Across Nigeria, ordinary citizens have seen little benefit from the country’s tremendous oil wealth, Human Rights Watch said. Public funds that could have been used to improve schools and health facilities have instead been squandered and siphoned abroad by the country’s ruling elite.
Maternal mortality rates are among the world’s highest, while poverty rates continue to climb. National Bureau of Statistics (NBS) says in its annual socio-economic survey that more than 71.5 per cent of the country’s 164.38million population or about 112.52 million Nigerians are living below the World Bank poverty line.
Human Rights Watch has documented how in some cases powerful politicians have used the vast wealth at their disposal to arm criminal gangs that fuel political violence.
The funds keep coming
Nigeria, by its numerous treaties, is a beneficiary of several aid funds from developed countries, including the UK. These funds, in addition to the oil revenue, end up being siphoned, squandered and unaccounted for.
Mr. Ibori used much of such funds, most coming from the UK, to fund his illicit-billionaire lifestyle for which he has been jailed.

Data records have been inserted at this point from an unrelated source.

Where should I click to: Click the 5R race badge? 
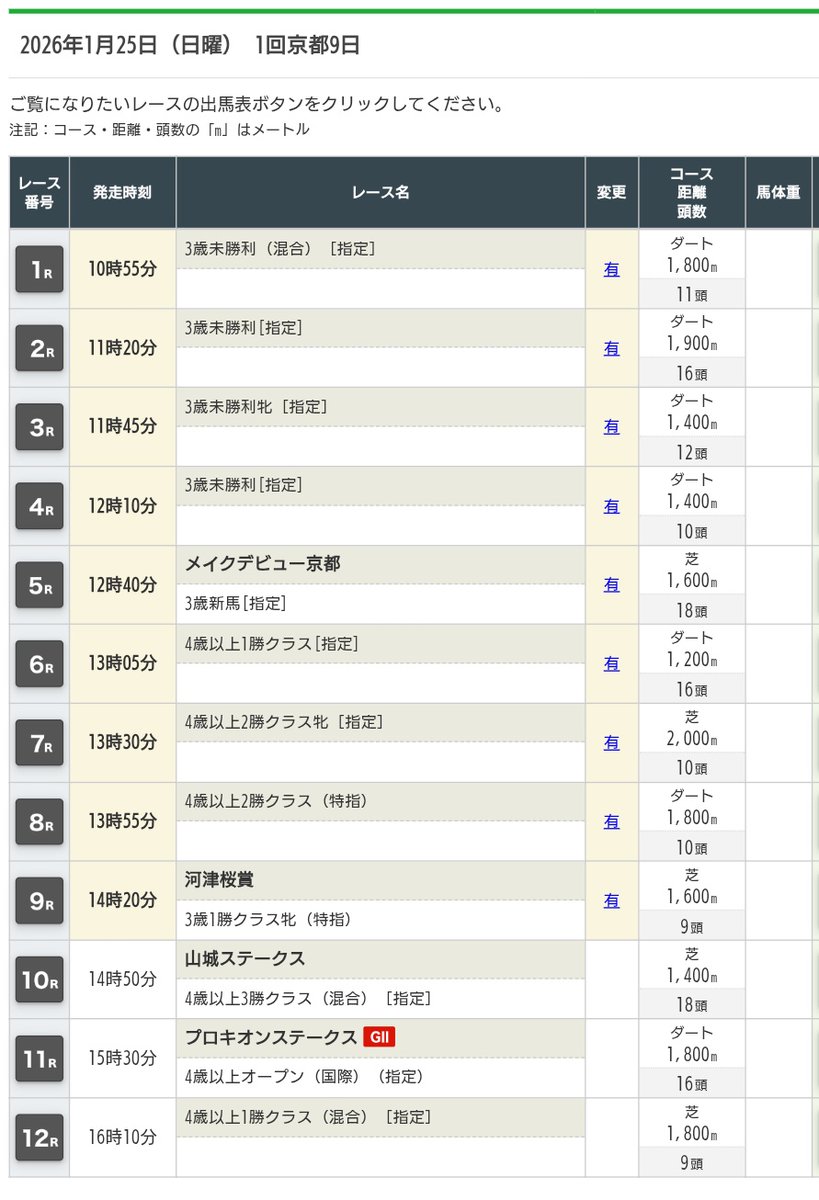(39, 585)
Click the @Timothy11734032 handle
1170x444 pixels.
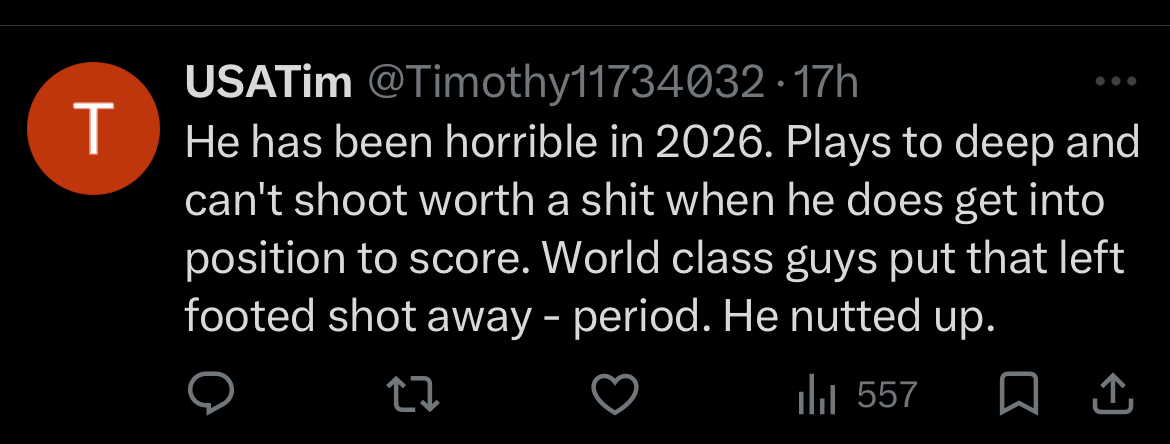[566, 84]
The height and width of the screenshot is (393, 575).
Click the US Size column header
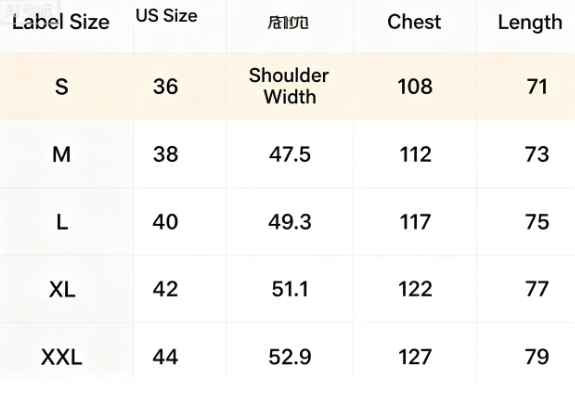point(166,16)
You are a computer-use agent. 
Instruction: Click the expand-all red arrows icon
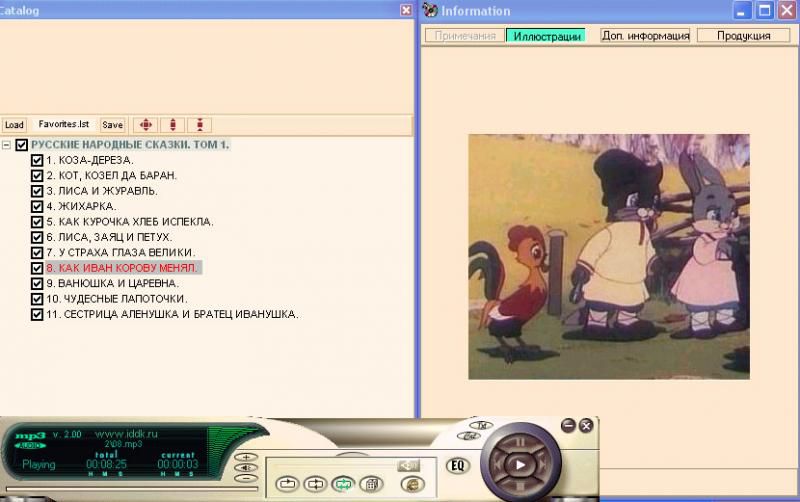tap(146, 125)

Despite Nigerian government officials’ penchant for stealing public funds and the governments condoning attitude, the United Kingdom continues to provide substantial foreign aid to Nigeria, Africa’s largest oil producer and the world’s sixth largest exporter of crude oil.

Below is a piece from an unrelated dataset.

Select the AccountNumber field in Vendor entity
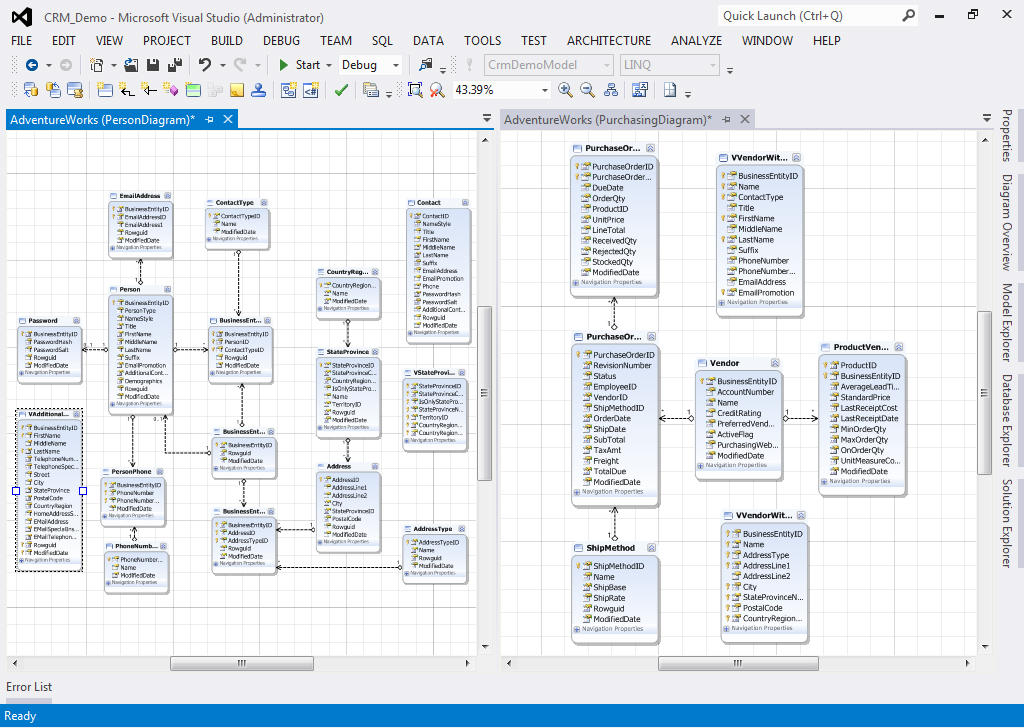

The Department for International Development (DFID) announced in 2011 that it would allocate $1.6billion in aid to Nigeria over the next four years, more than doubling the amount of annual aid over this period.
Beyond Mr. Ibori, there are many more government officials looting public funds, enough to overwhelm any responsible government. Most of these executive looters are parading the corridors of power as free men. They are men of power, who preside over the fate of millions of Nigerians that are struggling every day to eke an honest living.

Mr Bekele, however, said the Ibori’s case “…demonstrates the urgency of doing more to ensure that Nigeria’s oil wealth goes to help its citizens and not to line the pockets of corrupt politicians.”